-- LISTED RECORDS follows --
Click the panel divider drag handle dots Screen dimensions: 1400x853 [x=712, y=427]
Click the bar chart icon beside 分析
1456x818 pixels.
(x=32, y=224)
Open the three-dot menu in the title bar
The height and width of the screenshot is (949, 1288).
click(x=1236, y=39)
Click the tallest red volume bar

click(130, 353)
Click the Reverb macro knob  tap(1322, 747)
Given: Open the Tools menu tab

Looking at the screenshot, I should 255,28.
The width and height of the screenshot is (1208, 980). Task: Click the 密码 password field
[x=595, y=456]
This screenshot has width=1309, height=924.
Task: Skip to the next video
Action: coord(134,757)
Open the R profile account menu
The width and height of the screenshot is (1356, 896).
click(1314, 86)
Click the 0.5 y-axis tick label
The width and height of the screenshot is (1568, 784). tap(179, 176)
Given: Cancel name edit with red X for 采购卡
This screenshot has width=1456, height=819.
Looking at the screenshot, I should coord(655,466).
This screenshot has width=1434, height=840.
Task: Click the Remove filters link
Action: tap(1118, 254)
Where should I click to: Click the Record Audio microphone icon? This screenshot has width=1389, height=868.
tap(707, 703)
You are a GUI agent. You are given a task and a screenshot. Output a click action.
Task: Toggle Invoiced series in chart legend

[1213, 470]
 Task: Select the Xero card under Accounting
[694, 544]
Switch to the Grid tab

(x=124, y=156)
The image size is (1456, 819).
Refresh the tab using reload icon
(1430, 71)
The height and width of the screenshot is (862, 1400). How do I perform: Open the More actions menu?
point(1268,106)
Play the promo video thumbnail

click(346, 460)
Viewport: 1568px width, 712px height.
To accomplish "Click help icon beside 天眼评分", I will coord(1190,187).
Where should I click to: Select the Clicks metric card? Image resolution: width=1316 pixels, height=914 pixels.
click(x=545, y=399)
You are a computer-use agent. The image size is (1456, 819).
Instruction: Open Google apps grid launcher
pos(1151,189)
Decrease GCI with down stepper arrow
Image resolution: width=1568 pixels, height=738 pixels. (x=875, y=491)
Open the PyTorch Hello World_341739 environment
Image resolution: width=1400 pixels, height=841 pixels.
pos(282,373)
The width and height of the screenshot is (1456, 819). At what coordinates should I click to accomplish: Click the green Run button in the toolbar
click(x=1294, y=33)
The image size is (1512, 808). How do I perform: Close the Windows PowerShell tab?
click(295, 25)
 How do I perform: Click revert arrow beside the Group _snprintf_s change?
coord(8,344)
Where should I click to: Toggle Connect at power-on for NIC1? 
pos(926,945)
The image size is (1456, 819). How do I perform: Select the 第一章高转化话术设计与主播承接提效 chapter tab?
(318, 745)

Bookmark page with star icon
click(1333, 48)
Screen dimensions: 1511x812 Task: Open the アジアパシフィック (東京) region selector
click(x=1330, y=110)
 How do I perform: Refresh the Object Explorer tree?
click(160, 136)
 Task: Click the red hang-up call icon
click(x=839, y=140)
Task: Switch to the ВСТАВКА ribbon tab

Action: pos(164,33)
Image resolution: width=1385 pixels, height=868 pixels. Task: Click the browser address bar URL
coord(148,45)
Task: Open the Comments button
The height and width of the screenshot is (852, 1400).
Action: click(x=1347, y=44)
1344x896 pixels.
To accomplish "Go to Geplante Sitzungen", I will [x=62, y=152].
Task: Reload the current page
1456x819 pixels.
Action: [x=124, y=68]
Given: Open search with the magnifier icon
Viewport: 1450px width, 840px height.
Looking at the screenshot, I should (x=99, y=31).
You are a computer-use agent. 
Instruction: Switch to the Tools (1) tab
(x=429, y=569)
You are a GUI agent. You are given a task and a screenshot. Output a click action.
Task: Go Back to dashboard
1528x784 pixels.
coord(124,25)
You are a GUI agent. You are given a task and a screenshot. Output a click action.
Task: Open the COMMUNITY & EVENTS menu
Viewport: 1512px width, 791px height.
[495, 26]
-- LISTED RECORDS concluded --
_WHAT IS REQUIRED_
Wherever the word "will" appears in a line of the data, copy that line.

_SOLVED PROBLEM_
To accomplish "Click help icon beside 天眼评分", I will coord(1190,187).
To accomplish "Go to Geplante Sitzungen", I will [x=62, y=152].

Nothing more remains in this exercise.